(Entries taken from a collection)
◆ ◆ ◆ ◆

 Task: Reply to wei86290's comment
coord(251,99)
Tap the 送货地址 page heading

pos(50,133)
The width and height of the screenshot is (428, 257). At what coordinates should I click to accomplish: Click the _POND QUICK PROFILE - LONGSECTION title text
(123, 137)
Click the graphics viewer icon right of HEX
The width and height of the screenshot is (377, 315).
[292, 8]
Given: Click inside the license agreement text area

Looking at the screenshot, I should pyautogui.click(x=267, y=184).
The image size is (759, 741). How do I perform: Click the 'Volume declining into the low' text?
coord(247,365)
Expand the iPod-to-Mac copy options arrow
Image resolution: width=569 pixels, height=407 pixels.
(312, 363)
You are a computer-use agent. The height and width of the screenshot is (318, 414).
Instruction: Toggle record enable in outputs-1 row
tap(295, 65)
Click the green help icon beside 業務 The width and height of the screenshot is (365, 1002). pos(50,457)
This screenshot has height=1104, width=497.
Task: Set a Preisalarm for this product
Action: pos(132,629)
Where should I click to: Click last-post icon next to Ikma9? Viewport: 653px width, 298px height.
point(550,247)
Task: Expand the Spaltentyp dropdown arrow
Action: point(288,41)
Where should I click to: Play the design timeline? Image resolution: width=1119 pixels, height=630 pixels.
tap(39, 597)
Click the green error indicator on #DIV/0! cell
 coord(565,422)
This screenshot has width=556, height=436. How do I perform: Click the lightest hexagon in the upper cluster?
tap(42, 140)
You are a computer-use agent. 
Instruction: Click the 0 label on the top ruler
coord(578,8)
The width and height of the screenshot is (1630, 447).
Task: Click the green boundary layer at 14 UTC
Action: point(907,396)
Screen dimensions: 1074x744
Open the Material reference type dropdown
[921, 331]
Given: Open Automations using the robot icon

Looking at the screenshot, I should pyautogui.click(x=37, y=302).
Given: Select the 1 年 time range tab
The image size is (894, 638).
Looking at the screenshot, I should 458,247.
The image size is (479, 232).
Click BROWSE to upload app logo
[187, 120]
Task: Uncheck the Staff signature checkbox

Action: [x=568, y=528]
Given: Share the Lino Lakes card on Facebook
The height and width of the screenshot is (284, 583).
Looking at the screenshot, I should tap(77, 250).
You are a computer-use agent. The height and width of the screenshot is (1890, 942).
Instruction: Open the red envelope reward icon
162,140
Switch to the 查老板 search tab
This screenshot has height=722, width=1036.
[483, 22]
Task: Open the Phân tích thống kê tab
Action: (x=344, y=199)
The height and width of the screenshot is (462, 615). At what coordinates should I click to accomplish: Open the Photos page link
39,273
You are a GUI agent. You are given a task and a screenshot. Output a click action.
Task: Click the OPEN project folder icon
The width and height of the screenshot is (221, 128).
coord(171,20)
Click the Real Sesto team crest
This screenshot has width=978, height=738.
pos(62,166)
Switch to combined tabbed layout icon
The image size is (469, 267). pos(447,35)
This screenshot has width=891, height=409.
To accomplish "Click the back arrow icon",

◆ ◆ ◆ ◆

Looking at the entries above, say how many lines hold the word "agent". Offer no other text.

## Task output
4